Task to carry out: Lines with the word "Toggle": copy all of them from the entries below.

Input data:
*** Block opens ***
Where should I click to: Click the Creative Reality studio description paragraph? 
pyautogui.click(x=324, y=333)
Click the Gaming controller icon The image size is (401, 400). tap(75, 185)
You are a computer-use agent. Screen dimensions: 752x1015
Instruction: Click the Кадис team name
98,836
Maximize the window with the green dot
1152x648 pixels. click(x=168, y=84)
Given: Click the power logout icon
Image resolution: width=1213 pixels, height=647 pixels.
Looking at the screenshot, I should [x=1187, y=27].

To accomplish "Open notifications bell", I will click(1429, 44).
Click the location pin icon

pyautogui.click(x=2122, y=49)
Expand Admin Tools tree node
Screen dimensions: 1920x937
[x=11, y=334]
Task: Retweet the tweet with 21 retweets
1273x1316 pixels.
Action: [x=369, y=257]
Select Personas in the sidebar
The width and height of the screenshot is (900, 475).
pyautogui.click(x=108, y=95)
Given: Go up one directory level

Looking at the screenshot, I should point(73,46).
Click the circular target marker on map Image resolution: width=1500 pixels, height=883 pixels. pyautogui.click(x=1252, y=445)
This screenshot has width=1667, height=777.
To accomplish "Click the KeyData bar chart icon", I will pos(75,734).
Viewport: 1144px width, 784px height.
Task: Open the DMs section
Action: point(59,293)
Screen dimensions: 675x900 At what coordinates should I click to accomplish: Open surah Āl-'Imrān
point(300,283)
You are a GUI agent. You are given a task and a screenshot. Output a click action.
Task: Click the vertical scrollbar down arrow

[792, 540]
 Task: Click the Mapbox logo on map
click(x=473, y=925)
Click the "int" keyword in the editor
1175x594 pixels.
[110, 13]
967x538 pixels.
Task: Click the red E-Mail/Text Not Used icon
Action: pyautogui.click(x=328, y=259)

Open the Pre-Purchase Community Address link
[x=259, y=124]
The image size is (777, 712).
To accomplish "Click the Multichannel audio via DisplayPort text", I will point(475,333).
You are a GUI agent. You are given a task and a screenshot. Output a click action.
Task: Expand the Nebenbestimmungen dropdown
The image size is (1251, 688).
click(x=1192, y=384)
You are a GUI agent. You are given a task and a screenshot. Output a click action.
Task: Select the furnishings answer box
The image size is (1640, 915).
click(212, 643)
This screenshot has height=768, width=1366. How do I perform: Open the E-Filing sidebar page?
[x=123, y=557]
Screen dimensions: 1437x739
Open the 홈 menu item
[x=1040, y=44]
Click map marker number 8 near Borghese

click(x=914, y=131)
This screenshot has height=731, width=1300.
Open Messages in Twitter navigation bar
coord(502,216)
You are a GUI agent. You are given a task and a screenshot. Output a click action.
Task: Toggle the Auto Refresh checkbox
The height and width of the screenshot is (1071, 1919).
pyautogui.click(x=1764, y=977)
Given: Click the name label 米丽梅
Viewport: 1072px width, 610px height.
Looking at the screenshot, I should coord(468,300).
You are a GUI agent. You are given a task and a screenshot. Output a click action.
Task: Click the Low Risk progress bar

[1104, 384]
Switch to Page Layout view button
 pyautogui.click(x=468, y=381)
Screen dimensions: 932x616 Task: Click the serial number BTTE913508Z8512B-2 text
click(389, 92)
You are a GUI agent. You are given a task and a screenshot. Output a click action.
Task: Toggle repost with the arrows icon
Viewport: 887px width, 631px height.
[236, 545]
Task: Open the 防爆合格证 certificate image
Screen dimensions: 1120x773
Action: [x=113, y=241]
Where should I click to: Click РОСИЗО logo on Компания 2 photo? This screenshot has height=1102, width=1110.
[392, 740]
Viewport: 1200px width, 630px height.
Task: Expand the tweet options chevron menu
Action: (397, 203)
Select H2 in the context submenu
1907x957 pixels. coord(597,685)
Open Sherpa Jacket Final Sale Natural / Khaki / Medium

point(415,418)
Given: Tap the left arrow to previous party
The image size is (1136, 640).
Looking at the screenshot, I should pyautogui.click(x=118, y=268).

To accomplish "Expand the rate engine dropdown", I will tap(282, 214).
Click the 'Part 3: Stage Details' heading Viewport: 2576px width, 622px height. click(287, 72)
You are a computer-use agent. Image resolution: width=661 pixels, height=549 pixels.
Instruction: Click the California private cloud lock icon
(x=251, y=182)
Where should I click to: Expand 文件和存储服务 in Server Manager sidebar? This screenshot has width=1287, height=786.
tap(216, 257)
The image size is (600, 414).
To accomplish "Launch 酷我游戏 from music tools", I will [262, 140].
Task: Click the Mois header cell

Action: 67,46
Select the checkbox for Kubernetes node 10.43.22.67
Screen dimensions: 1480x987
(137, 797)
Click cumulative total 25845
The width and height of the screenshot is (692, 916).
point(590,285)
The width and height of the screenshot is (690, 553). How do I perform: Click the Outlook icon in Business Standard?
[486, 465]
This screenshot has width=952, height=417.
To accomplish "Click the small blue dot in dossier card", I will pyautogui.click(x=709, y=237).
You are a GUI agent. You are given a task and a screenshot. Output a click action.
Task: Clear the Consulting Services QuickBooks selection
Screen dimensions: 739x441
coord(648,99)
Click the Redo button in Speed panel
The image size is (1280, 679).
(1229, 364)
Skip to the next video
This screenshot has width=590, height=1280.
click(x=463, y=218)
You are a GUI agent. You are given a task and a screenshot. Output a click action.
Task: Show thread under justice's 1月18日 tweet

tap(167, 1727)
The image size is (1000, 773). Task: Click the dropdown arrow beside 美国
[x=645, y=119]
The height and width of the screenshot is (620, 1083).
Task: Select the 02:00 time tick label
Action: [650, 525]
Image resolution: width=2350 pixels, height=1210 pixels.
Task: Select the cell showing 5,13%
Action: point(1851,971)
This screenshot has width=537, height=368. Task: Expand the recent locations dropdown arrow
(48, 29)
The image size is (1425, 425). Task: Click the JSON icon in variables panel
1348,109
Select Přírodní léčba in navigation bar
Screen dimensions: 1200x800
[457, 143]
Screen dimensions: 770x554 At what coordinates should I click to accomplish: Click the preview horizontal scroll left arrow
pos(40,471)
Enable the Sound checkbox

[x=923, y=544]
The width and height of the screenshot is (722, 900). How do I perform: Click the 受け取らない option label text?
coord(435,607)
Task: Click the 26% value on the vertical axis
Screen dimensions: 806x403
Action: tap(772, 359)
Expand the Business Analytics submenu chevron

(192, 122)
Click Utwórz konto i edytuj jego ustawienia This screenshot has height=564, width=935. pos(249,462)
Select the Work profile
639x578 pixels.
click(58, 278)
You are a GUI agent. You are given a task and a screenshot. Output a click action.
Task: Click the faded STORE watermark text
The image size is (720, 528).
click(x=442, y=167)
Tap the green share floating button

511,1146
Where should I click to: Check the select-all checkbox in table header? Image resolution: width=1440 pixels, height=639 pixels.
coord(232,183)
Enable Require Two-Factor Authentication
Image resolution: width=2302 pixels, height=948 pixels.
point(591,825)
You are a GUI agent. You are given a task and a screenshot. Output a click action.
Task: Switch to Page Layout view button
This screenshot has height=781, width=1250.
*** Block closes ***
Exercise output:
Task: Toggle the Auto Refresh checkbox
Task: Toggle repost with the arrows icon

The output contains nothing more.